I would definitely mention proportional representation but it cant really stand alone.
Another semi-myth is the whole 'Germans hated democracy,' trope. The Reichstag existed before WWI and has links all the way back to the Frankfurt parliament of 1848. The fact of the matter is that Germans (at least German men) were used to, if not democracy, regular elections and voting. It in no sense took Germans off guard and there isn't much reason to suspect they instinctively recoiled after its expansion following Versailles. It is true that at some points the public became disillusioned with the system and longed for a 'Kaiser-esque' figure.
But perspectives that conclude that Germany wasn't used to democracy and instinctively distrusted and disliked it aren't based in the facts.
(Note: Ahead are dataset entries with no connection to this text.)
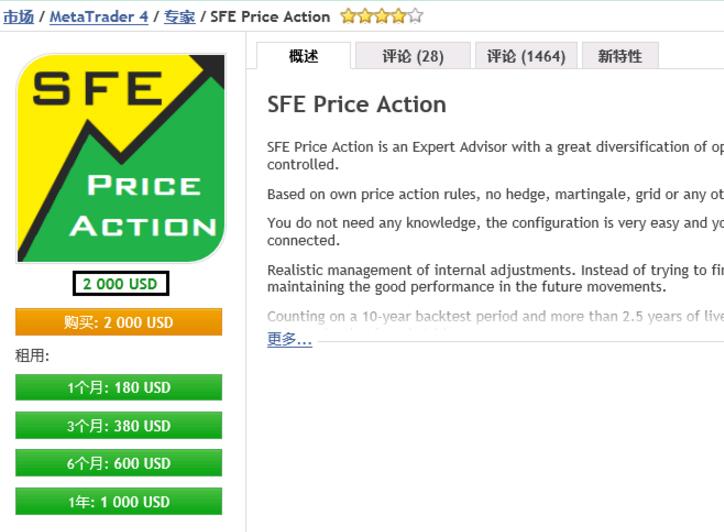The height and width of the screenshot is (532, 724).
Task: Pick the 1年: 1 000 USD rental
Action: tap(119, 501)
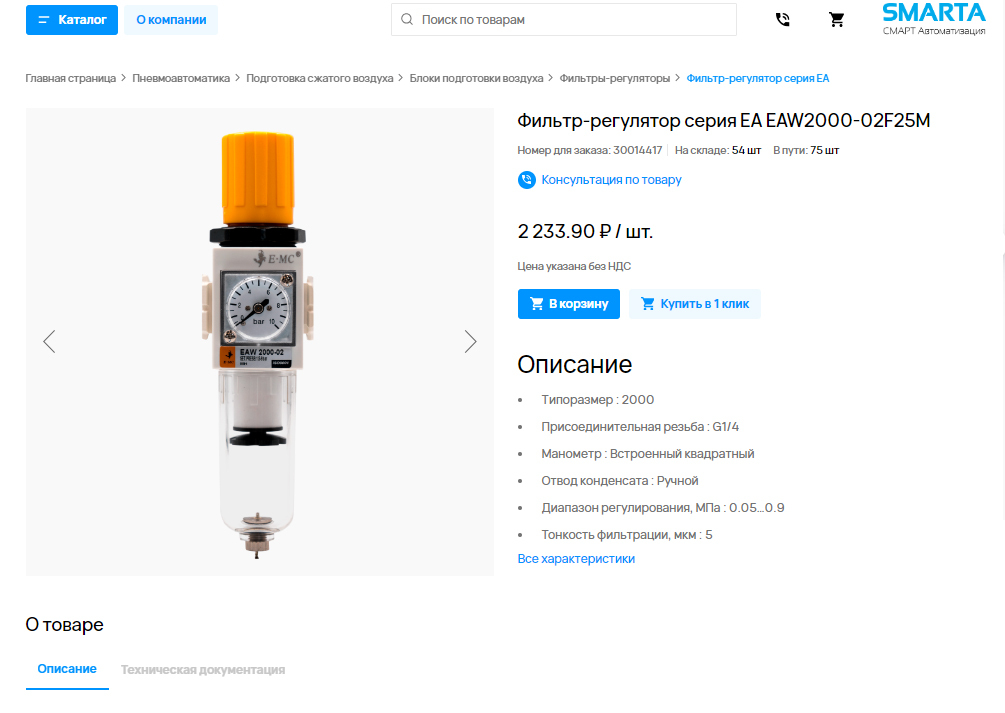
Task: Open Пневмоавтоматика breadcrumb link
Action: [x=181, y=78]
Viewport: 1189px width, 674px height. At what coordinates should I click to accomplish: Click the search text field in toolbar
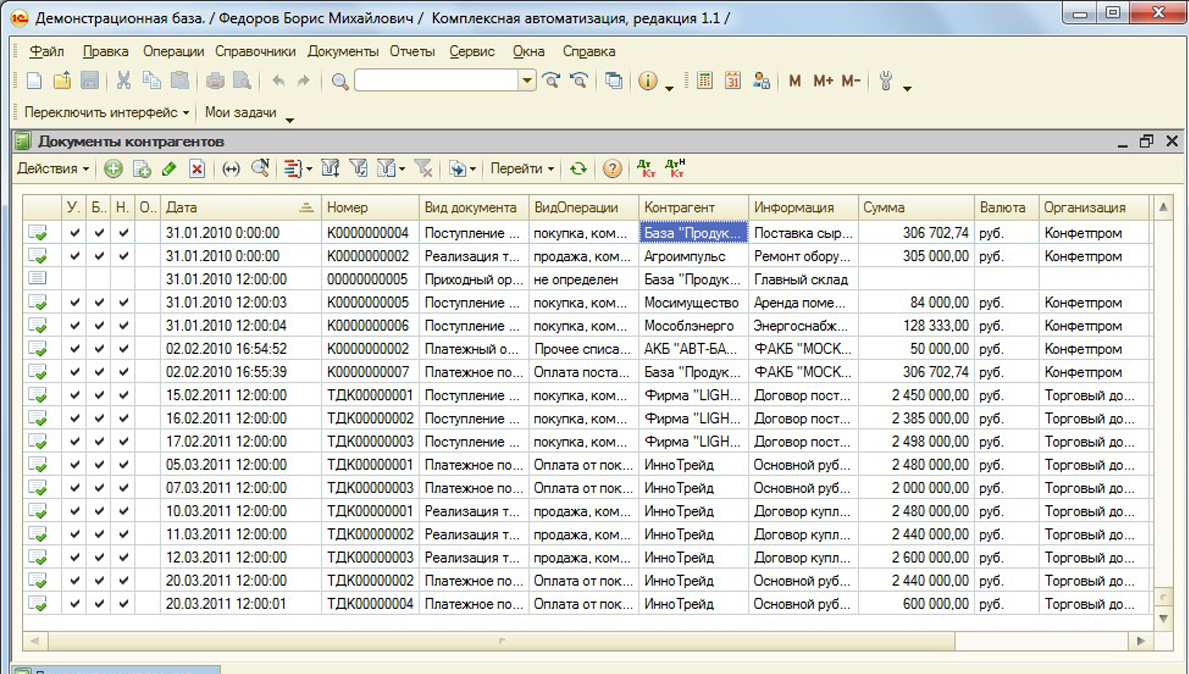(x=436, y=81)
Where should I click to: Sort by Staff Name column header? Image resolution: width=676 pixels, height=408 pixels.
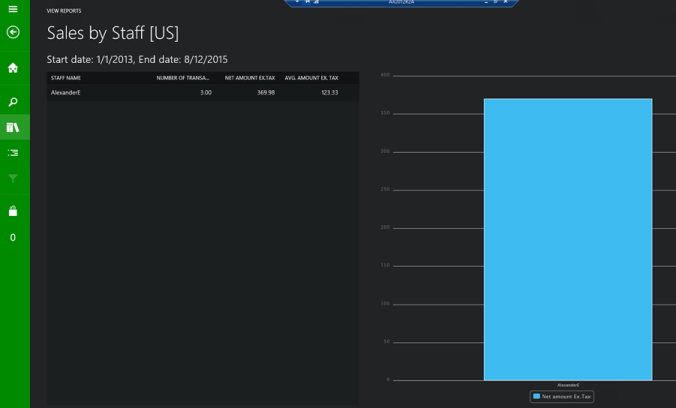[x=66, y=78]
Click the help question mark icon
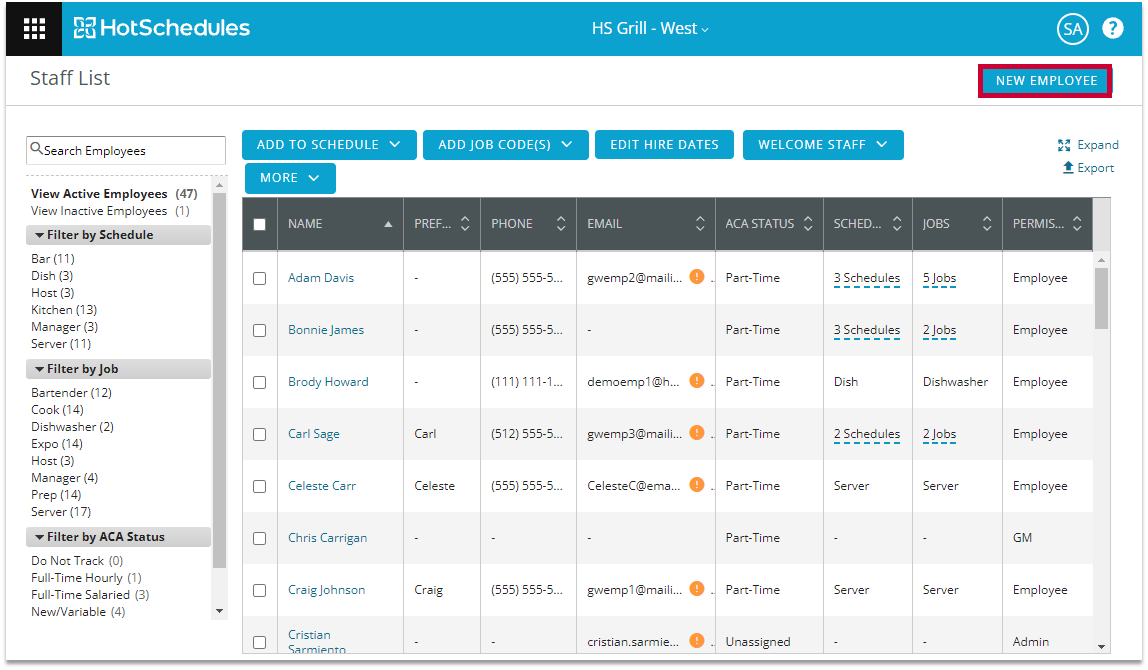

I'm actually quite interested in what you're saying, and I do to an extent believe what your saying after thinking about it. I think it was more the transition that democracy ushered in, rather than the democratic elements itself. Democracy eroded at the traditional values of Germany in the post war period as there was no longer a judicial consequence for acting in a contrary way.
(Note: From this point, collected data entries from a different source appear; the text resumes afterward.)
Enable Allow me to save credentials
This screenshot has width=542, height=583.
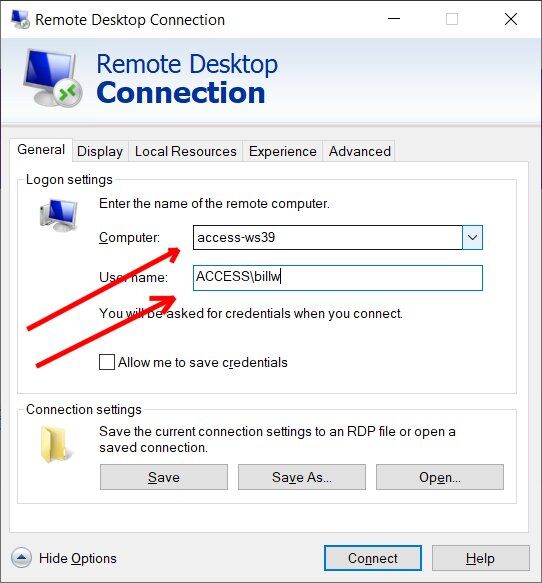tap(107, 362)
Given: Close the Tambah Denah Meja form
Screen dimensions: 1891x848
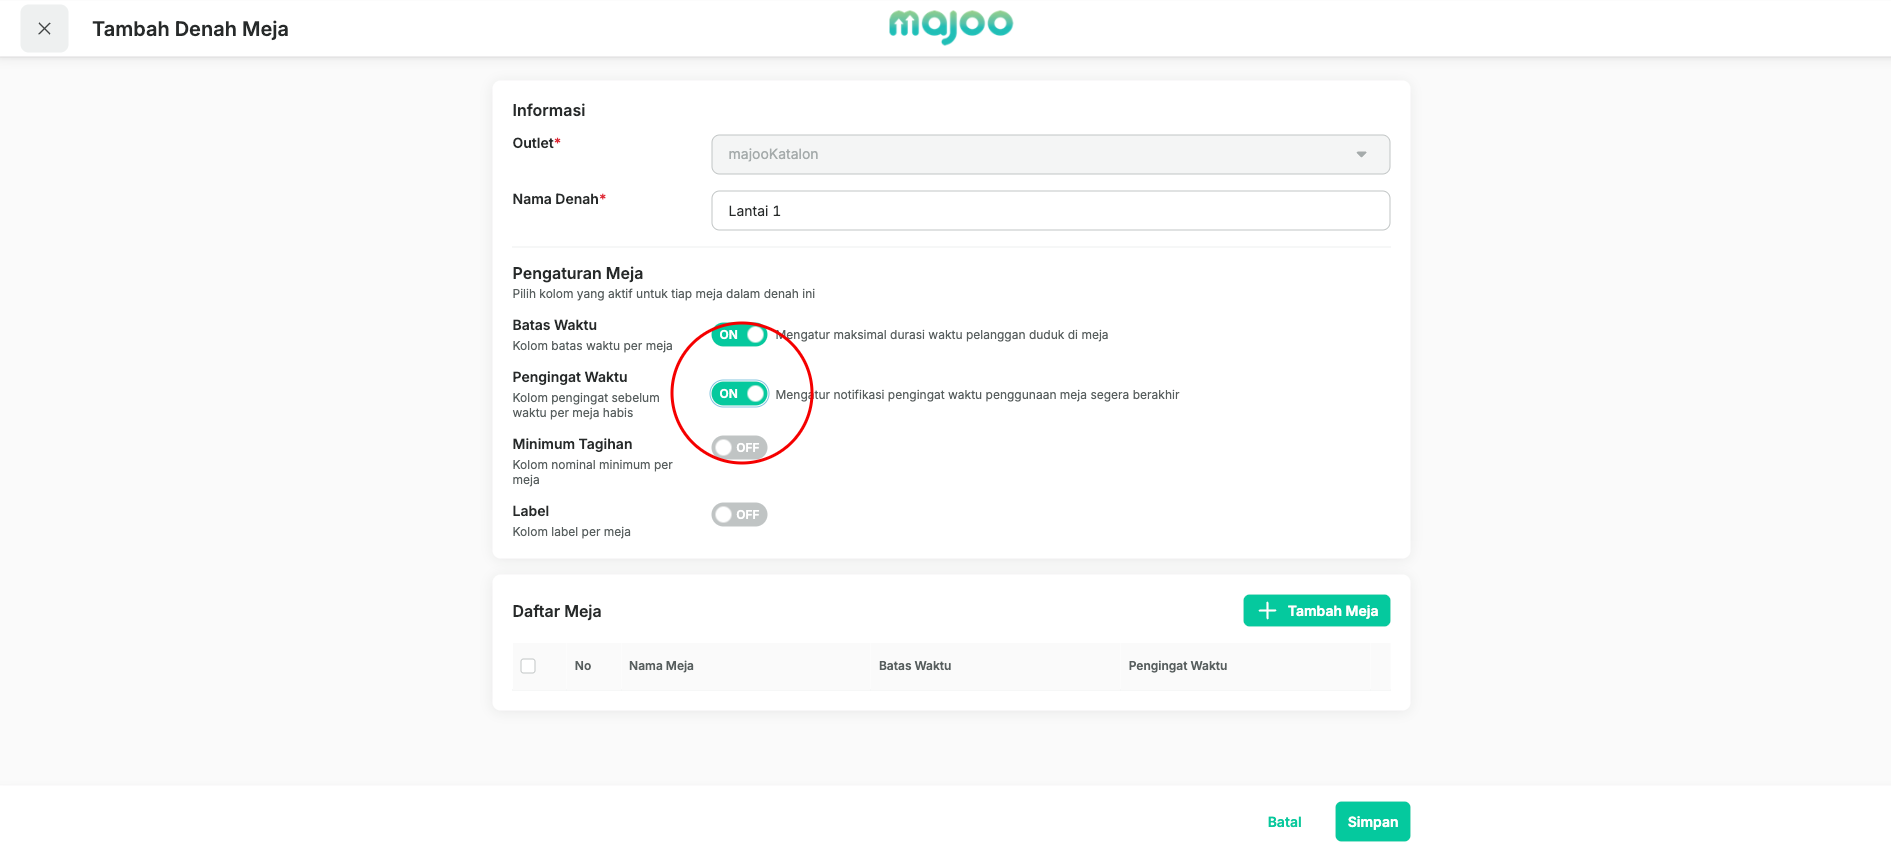Looking at the screenshot, I should tap(45, 29).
For example, in pre-WWI Germany, acts of expressionism (particularly the obscene sexuality) would have been punishable by death. In post-war Germany though, the constitutional freedoms allowed a deviation from traditional values and morals.
Even more, considering that the conservative right seized the majority of the governmental-functional bodies after the Sparticist uprising suggests that 'they' may have been able to feed lies of this erosion and amplify it in a negative connotation.